* _Goal of the exercise_:
Reproduce the data in full, exactly as it appears.

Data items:
________________

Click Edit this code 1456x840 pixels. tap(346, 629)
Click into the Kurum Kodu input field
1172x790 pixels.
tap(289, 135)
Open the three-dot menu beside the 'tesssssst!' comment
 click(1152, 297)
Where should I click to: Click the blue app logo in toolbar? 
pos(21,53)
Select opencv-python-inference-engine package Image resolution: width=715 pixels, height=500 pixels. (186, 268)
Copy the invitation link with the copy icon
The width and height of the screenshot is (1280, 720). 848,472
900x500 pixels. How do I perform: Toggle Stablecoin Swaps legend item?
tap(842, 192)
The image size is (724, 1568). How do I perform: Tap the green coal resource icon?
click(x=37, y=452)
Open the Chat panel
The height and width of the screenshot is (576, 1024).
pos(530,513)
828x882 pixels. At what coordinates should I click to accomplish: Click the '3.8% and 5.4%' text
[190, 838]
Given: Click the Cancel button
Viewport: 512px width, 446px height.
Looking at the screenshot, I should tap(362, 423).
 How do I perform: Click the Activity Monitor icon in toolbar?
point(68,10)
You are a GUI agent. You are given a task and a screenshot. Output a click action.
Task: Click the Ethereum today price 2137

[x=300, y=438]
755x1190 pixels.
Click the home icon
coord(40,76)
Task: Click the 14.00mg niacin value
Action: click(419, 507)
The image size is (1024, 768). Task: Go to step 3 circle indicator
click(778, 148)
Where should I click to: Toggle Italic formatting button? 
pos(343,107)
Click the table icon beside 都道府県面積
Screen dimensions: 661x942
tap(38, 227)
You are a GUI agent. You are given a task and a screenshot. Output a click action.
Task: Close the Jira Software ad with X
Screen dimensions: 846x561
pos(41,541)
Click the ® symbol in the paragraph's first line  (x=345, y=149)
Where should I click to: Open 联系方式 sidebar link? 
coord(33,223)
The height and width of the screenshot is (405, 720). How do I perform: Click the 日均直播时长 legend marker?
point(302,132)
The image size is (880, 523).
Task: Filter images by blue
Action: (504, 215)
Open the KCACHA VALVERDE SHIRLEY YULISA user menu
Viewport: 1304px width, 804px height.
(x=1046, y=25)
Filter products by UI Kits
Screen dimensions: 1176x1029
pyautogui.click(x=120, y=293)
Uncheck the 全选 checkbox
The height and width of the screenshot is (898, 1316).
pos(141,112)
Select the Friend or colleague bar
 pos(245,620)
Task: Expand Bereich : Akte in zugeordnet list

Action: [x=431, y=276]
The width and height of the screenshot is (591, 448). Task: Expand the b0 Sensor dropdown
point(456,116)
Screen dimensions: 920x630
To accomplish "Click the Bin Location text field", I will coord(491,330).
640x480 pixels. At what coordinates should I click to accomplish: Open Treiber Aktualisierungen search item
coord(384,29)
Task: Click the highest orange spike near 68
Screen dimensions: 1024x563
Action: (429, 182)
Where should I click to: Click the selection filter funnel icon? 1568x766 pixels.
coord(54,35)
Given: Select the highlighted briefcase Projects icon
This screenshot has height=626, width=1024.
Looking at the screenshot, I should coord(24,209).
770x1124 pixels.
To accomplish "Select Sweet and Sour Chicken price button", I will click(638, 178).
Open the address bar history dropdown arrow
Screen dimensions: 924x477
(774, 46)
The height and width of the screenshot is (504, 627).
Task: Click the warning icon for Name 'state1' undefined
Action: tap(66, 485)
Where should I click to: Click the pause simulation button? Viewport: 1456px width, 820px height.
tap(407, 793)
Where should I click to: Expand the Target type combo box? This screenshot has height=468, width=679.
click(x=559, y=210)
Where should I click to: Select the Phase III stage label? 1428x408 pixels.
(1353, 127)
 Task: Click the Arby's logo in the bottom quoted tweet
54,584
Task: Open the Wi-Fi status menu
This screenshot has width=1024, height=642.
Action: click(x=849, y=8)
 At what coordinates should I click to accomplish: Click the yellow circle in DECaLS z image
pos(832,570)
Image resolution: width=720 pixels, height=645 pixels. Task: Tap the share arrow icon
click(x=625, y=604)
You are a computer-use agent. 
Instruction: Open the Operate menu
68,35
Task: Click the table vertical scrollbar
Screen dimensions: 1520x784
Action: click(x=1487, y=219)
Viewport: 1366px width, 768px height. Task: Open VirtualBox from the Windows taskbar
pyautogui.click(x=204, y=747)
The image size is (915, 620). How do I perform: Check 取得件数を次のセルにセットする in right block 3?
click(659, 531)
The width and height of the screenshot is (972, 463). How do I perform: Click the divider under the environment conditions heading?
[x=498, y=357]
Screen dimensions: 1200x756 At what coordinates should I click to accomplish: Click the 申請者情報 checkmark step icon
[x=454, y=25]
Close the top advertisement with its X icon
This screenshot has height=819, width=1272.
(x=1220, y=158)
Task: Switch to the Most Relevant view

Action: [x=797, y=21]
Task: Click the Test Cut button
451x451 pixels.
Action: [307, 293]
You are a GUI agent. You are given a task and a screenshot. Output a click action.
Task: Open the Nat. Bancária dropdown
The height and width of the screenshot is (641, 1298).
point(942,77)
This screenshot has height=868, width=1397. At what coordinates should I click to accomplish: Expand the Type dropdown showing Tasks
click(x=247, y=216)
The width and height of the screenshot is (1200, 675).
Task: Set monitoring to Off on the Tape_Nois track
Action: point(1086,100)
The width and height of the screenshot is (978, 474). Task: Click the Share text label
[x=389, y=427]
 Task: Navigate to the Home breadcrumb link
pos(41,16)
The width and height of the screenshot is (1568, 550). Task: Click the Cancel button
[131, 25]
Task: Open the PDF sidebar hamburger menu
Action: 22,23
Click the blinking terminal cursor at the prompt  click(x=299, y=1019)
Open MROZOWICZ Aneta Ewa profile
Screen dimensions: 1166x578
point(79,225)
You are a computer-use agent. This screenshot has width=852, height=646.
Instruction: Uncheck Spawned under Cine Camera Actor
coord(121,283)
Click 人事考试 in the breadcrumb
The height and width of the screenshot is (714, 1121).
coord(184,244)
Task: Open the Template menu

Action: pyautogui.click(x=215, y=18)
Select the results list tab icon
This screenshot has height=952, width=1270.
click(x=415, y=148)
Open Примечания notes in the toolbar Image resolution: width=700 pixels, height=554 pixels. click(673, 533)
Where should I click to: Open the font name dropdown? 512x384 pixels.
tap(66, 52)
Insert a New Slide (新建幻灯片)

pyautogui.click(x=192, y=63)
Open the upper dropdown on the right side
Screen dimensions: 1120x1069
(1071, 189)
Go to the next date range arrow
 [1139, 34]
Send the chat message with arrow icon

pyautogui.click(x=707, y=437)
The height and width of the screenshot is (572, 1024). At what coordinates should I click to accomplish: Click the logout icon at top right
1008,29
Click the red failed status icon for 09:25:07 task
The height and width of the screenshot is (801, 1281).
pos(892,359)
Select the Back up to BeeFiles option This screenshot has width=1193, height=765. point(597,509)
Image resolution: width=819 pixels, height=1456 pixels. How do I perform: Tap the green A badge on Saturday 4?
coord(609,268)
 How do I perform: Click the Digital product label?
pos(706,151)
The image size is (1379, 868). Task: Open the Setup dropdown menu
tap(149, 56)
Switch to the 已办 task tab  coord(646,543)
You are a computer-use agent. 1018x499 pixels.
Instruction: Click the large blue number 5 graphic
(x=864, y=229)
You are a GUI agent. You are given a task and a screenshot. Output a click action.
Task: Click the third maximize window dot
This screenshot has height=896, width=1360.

________________

* _Output for this task_:
Click Edit this code 1456x840 pixels. tap(346, 629)
Click into the Kurum Kodu input field
1172x790 pixels.
tap(289, 135)
Open the three-dot menu beside the 'tesssssst!' comment
 click(1152, 297)
Where should I click to: Click the blue app logo in toolbar? 
pos(21,53)
Select opencv-python-inference-engine package Image resolution: width=715 pixels, height=500 pixels. (186, 268)
Copy the invitation link with the copy icon
The width and height of the screenshot is (1280, 720). 848,472
900x500 pixels. How do I perform: Toggle Stablecoin Swaps legend item?
tap(842, 192)
The image size is (724, 1568). How do I perform: Tap the green coal resource icon?
click(x=37, y=452)
Open the Chat panel
The height and width of the screenshot is (576, 1024).
pos(530,513)
828x882 pixels. At what coordinates should I click to accomplish: Click the '3.8% and 5.4%' text
[190, 838]
Given: Click the Cancel button
Viewport: 512px width, 446px height.
Looking at the screenshot, I should tap(362, 423).
 How do I perform: Click the Activity Monitor icon in toolbar?
point(68,10)
You are a GUI agent. You are given a task and a screenshot. Output a click action.
Task: Click the Ethereum today price 2137

[x=300, y=438]
755x1190 pixels.
Click the home icon
coord(40,76)
Task: Click the 14.00mg niacin value
Action: click(419, 507)
The image size is (1024, 768). Task: Go to step 3 circle indicator
click(778, 148)
Where should I click to: Toggle Italic formatting button? 
pos(343,107)
Click the table icon beside 都道府県面積
Screen dimensions: 661x942
tap(38, 227)
You are a GUI agent. You are given a task and a screenshot. Output a click action.
Task: Close the Jira Software ad with X
Screen dimensions: 846x561
pos(41,541)
Click the ® symbol in the paragraph's first line  (x=345, y=149)
Where should I click to: Open 联系方式 sidebar link? 
coord(33,223)
The height and width of the screenshot is (405, 720). How do I perform: Click the 日均直播时长 legend marker?
point(302,132)
The image size is (880, 523).
Task: Filter images by blue
Action: (504, 215)
Open the KCACHA VALVERDE SHIRLEY YULISA user menu
Viewport: 1304px width, 804px height.
(x=1046, y=25)
Filter products by UI Kits
Screen dimensions: 1176x1029
pyautogui.click(x=120, y=293)
Uncheck the 全选 checkbox
The height and width of the screenshot is (898, 1316).
pos(141,112)
Select the Friend or colleague bar
 pos(245,620)
Task: Expand Bereich : Akte in zugeordnet list

Action: [x=431, y=276]
The width and height of the screenshot is (591, 448). Task: Expand the b0 Sensor dropdown
point(456,116)
Screen dimensions: 920x630
To accomplish "Click the Bin Location text field", I will coord(491,330).
640x480 pixels. At what coordinates should I click to accomplish: Open Treiber Aktualisierungen search item
coord(384,29)
Task: Click the highest orange spike near 68
Screen dimensions: 1024x563
Action: (429, 182)
Where should I click to: Click the selection filter funnel icon? 1568x766 pixels.
coord(54,35)
Given: Select the highlighted briefcase Projects icon
This screenshot has height=626, width=1024.
Looking at the screenshot, I should coord(24,209).
770x1124 pixels.
To accomplish "Select Sweet and Sour Chicken price button", I will click(638, 178).
Open the address bar history dropdown arrow
Screen dimensions: 924x477
(774, 46)
The height and width of the screenshot is (504, 627).
Task: Click the warning icon for Name 'state1' undefined
Action: tap(66, 485)
Where should I click to: Click the pause simulation button? Viewport: 1456px width, 820px height.
tap(407, 793)
Where should I click to: Expand the Target type combo box? This screenshot has height=468, width=679.
click(x=559, y=210)
Where should I click to: Select the Phase III stage label? 1428x408 pixels.
(1353, 127)
 Task: Click the Arby's logo in the bottom quoted tweet
54,584
Task: Open the Wi-Fi status menu
This screenshot has width=1024, height=642.
Action: click(x=849, y=8)
 At what coordinates should I click to accomplish: Click the yellow circle in DECaLS z image
pos(832,570)
Image resolution: width=720 pixels, height=645 pixels. Task: Tap the share arrow icon
click(x=625, y=604)
You are a computer-use agent. 
Instruction: Open the Operate menu
68,35
Task: Click the table vertical scrollbar
Screen dimensions: 1520x784
Action: click(x=1487, y=219)
Viewport: 1366px width, 768px height. Task: Open VirtualBox from the Windows taskbar
pyautogui.click(x=204, y=747)
The image size is (915, 620). How do I perform: Check 取得件数を次のセルにセットする in right block 3?
click(659, 531)
The width and height of the screenshot is (972, 463). How do I perform: Click the divider under the environment conditions heading?
[x=498, y=357]
Screen dimensions: 1200x756 At what coordinates should I click to accomplish: Click the 申請者情報 checkmark step icon
[x=454, y=25]
Close the top advertisement with its X icon
This screenshot has height=819, width=1272.
(x=1220, y=158)
Task: Switch to the Most Relevant view

Action: [x=797, y=21]
Task: Click the Test Cut button
451x451 pixels.
Action: [307, 293]
You are a GUI agent. You are given a task and a screenshot. Output a click action.
Task: Open the Nat. Bancária dropdown
The height and width of the screenshot is (641, 1298).
point(942,77)
This screenshot has height=868, width=1397. At what coordinates should I click to accomplish: Expand the Type dropdown showing Tasks
click(x=247, y=216)
The width and height of the screenshot is (1200, 675).
Task: Set monitoring to Off on the Tape_Nois track
Action: point(1086,100)
The width and height of the screenshot is (978, 474). Task: Click the Share text label
[x=389, y=427]
 Task: Navigate to the Home breadcrumb link
pos(41,16)
The width and height of the screenshot is (1568, 550). Task: Click the Cancel button
[131, 25]
Task: Open the PDF sidebar hamburger menu
Action: 22,23
Click the blinking terminal cursor at the prompt  click(x=299, y=1019)
Open MROZOWICZ Aneta Ewa profile
Screen dimensions: 1166x578
point(79,225)
You are a computer-use agent. This screenshot has width=852, height=646.
Instruction: Uncheck Spawned under Cine Camera Actor
coord(121,283)
Click 人事考试 in the breadcrumb
The height and width of the screenshot is (714, 1121).
coord(184,244)
Task: Open the Template menu

Action: pyautogui.click(x=215, y=18)
Select the results list tab icon
This screenshot has height=952, width=1270.
click(x=415, y=148)
Open Примечания notes in the toolbar Image resolution: width=700 pixels, height=554 pixels. click(673, 533)
Where should I click to: Open the font name dropdown? 512x384 pixels.
tap(66, 52)
Insert a New Slide (新建幻灯片)

pyautogui.click(x=192, y=63)
Open the upper dropdown on the right side
Screen dimensions: 1120x1069
(1071, 189)
Go to the next date range arrow
 [1139, 34]
Send the chat message with arrow icon

pyautogui.click(x=707, y=437)
The height and width of the screenshot is (572, 1024). At what coordinates should I click to accomplish: Click the logout icon at top right
1008,29
Click the red failed status icon for 09:25:07 task
The height and width of the screenshot is (801, 1281).
pos(892,359)
Select the Back up to BeeFiles option This screenshot has width=1193, height=765. point(597,509)
Image resolution: width=819 pixels, height=1456 pixels. How do I perform: Tap the green A badge on Saturday 4?
coord(609,268)
 How do I perform: Click the Digital product label?
pos(706,151)
The image size is (1379, 868). Task: Open the Setup dropdown menu
tap(149, 56)
Switch to the 已办 task tab  coord(646,543)
You are a computer-use agent. 1018x499 pixels.
Instruction: Click the large blue number 5 graphic
(x=864, y=229)
You are a GUI agent. You are given a task and a screenshot. Output a click action.
Task: Click the third maximize window dot
This screenshot has height=896, width=1360.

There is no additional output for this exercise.